Saat pandemi, semua orang dihimbau untuk di rumah saja. Hampir seluruh kegiatan dilakukan secara daring atau online. Untuk menjaga kesehatan mental anak, Ibu dan Ayah bisa menjaga waktu screen time setelah sekolah melalui online. Ajak anak untuk melakukan aktivitas secara offline bersama, misalnya saja bermain air atau menyiram tanaman di pekarangan rumah, bermain bola, menggambar, memasak makanan kesukaan dia hingga bernyanyi dan menari.

4. Cek Informasi yang Anak Lihat dan Dengar

Anak sering kali mengetahui informasi yang mereka lihat dan dengar dari media yang beredar. Namun informasi tersebut harus ibu dan Ayah pastikan kebenarannya. Banyak informasi tidak benar atau hoax yang rentan mereka dengar. Jika Ibu dan Ayah tidak paham betul terhadap apa yang mereka pertanyakan, sebaiknya mencari terlebih dahulu dari sumber terpercaya.
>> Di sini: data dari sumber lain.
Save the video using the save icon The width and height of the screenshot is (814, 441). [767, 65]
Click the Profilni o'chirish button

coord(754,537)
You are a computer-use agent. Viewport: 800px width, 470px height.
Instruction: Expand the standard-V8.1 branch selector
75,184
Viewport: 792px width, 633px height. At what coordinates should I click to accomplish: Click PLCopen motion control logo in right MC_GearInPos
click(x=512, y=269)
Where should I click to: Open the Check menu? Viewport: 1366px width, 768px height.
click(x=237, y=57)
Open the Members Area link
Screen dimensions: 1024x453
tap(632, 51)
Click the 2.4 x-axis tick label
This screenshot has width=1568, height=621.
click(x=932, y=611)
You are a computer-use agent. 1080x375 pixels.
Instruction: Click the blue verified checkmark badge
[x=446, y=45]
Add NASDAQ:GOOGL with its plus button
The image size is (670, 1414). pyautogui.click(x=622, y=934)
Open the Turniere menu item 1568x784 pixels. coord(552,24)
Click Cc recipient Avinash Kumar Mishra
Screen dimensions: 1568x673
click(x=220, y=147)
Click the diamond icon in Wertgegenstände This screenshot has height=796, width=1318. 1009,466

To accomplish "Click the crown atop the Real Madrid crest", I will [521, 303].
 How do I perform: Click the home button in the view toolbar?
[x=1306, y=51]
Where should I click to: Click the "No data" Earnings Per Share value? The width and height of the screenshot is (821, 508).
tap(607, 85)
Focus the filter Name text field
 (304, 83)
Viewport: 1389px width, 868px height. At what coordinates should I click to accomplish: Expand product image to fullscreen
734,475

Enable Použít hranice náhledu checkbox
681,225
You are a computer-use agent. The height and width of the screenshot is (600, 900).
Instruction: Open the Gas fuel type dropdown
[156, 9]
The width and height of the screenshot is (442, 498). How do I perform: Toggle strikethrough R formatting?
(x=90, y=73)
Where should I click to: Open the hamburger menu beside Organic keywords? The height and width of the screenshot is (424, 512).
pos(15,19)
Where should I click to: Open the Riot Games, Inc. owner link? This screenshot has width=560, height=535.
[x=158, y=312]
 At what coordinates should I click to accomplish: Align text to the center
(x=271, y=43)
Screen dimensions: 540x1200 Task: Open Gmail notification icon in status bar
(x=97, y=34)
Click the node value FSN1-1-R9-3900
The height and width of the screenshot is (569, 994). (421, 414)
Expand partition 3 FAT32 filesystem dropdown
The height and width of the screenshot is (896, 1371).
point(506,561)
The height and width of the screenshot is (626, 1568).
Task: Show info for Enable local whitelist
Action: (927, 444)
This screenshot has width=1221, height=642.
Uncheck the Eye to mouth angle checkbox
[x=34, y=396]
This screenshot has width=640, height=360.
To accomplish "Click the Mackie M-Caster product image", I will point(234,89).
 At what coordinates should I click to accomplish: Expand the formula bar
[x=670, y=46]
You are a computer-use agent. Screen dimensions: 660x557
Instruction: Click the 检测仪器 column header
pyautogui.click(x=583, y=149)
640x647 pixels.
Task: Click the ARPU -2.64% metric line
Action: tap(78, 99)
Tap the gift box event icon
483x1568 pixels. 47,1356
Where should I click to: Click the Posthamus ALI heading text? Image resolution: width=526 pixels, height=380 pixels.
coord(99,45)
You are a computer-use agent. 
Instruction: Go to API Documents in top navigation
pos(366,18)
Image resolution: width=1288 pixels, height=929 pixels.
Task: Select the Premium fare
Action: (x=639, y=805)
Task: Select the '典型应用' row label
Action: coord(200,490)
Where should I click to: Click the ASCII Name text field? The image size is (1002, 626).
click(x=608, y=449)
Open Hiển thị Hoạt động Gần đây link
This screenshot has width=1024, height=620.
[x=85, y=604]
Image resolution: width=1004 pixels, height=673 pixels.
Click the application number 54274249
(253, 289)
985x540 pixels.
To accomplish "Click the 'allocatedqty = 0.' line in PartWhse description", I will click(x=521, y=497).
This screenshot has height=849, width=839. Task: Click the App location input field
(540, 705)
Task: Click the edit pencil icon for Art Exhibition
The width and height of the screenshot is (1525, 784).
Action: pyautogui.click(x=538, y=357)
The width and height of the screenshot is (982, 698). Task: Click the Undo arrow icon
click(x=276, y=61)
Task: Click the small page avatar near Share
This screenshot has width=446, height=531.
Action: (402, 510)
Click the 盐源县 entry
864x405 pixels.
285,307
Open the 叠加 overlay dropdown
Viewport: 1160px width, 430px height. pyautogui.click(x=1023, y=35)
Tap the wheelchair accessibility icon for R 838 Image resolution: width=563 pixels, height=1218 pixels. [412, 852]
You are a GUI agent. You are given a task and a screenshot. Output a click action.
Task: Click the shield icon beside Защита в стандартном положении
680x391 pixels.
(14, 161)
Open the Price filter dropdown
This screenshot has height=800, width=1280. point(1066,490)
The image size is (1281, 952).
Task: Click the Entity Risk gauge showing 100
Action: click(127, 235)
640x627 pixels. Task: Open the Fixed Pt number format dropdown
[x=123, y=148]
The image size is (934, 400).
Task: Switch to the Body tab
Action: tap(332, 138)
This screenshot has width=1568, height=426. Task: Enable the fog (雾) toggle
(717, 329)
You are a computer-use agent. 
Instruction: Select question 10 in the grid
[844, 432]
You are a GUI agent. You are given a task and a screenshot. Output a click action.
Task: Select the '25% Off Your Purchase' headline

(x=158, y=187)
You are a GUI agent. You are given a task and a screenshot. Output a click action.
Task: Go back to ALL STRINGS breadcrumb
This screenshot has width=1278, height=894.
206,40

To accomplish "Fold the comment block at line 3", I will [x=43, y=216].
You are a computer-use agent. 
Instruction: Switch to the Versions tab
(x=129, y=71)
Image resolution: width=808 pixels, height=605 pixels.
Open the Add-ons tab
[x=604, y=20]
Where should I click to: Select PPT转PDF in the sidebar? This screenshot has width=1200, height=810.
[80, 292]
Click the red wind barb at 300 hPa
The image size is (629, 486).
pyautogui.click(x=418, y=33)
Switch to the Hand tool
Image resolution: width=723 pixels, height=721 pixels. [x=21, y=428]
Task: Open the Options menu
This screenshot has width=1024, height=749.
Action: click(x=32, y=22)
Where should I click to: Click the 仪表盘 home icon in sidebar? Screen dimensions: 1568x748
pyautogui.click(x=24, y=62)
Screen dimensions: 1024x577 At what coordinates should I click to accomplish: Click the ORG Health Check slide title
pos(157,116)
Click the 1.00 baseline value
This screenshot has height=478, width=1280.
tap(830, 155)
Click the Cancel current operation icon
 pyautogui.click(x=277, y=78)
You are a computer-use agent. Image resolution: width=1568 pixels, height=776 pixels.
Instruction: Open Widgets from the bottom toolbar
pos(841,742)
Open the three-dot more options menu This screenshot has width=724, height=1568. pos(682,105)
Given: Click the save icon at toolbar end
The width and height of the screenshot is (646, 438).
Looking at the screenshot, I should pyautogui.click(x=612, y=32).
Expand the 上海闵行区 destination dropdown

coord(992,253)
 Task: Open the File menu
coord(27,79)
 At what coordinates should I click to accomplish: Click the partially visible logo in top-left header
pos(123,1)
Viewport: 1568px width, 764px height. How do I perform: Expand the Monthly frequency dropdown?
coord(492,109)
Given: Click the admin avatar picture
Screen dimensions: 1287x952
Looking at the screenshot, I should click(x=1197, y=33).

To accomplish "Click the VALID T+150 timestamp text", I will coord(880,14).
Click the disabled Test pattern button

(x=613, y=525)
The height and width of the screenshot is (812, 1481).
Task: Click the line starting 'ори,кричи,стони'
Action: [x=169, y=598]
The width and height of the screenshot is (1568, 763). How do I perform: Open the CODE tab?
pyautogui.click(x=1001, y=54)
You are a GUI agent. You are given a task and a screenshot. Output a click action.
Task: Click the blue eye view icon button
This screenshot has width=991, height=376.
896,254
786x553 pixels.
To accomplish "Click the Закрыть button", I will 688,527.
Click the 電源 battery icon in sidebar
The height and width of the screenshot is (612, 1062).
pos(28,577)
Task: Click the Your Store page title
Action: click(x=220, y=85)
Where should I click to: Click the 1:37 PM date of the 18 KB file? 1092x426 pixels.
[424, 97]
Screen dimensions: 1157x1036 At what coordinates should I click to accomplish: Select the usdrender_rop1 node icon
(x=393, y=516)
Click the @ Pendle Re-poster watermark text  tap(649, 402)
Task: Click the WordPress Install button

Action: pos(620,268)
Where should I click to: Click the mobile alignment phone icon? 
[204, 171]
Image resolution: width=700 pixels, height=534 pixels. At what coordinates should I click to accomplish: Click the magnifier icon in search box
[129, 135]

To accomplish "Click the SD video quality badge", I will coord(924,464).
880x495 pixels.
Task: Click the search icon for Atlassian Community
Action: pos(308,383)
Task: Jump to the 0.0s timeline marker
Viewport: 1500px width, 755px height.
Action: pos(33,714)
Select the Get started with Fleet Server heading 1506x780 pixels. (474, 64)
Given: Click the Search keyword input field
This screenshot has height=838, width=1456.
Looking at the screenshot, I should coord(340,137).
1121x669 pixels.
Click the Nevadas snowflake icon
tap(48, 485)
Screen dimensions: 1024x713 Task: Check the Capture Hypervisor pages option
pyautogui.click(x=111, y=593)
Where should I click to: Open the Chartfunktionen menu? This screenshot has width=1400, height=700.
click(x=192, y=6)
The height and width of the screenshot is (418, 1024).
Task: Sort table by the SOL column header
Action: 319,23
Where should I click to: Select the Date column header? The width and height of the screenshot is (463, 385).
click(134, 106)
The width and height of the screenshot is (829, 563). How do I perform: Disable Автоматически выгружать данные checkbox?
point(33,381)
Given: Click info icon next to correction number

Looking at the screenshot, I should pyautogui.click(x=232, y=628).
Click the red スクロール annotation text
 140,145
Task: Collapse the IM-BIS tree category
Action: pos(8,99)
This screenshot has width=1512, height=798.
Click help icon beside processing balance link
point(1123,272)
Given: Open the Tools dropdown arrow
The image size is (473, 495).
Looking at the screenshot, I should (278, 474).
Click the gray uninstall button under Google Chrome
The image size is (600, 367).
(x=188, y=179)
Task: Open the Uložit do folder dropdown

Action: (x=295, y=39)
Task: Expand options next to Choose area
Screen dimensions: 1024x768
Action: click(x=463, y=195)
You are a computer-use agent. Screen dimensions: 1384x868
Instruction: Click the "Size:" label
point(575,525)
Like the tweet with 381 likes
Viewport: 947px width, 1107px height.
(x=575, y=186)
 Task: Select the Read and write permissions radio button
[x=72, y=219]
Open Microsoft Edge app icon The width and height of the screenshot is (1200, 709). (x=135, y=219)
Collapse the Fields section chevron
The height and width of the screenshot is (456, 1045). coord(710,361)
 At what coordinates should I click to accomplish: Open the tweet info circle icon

Kurang tepat dalam menjawab membuat mereka menggabungkan informasi yang mereka terima sebelumnya dan informasi dari Ibu dan Ayah. Cari tahu jawaban tersebut bersama anak dengan sumber informasi dari UNICEF atau WHO. Dalam situs web tersebut, Ibu dan Ayah juga bisa mendapatkan jurnal kesehatan mental anak dan remaja, atau makalah kesehatan mental anak.

Baca juga:Permainan-permainan yang Merangsang Motorik Anak

5. Dukung Anak Merasa Nyaman Saat Kembali ke Sekolah

Saat ini di Indonesia, Pembelajaran Tatap Muka (PTM) atau belajar di sekolah mulai dilakukan uji coba dengan ketentuan yang berbeda tiap daerah. Tentunya hal ini akan menimbulkan rasa cemas pada anak. Bagaimana jika bertemu guru dan teman-teman setelah sekian lama? Anak akan rentan mengalami gangguan kesehatan mental jika tidak didukung Ibu dan Ayah. Jelaskan padanya wajar kalau merasa gugup dan cemas. Ibu dan Ayah bisa menjadi pendengar setia juga setiap dia pulang sekolah. Ingatkan kembali Buah Hati untuk tetap menerapkan protokol kesehatan, serta banyak hal-hal positif menanti mereka di sekolah!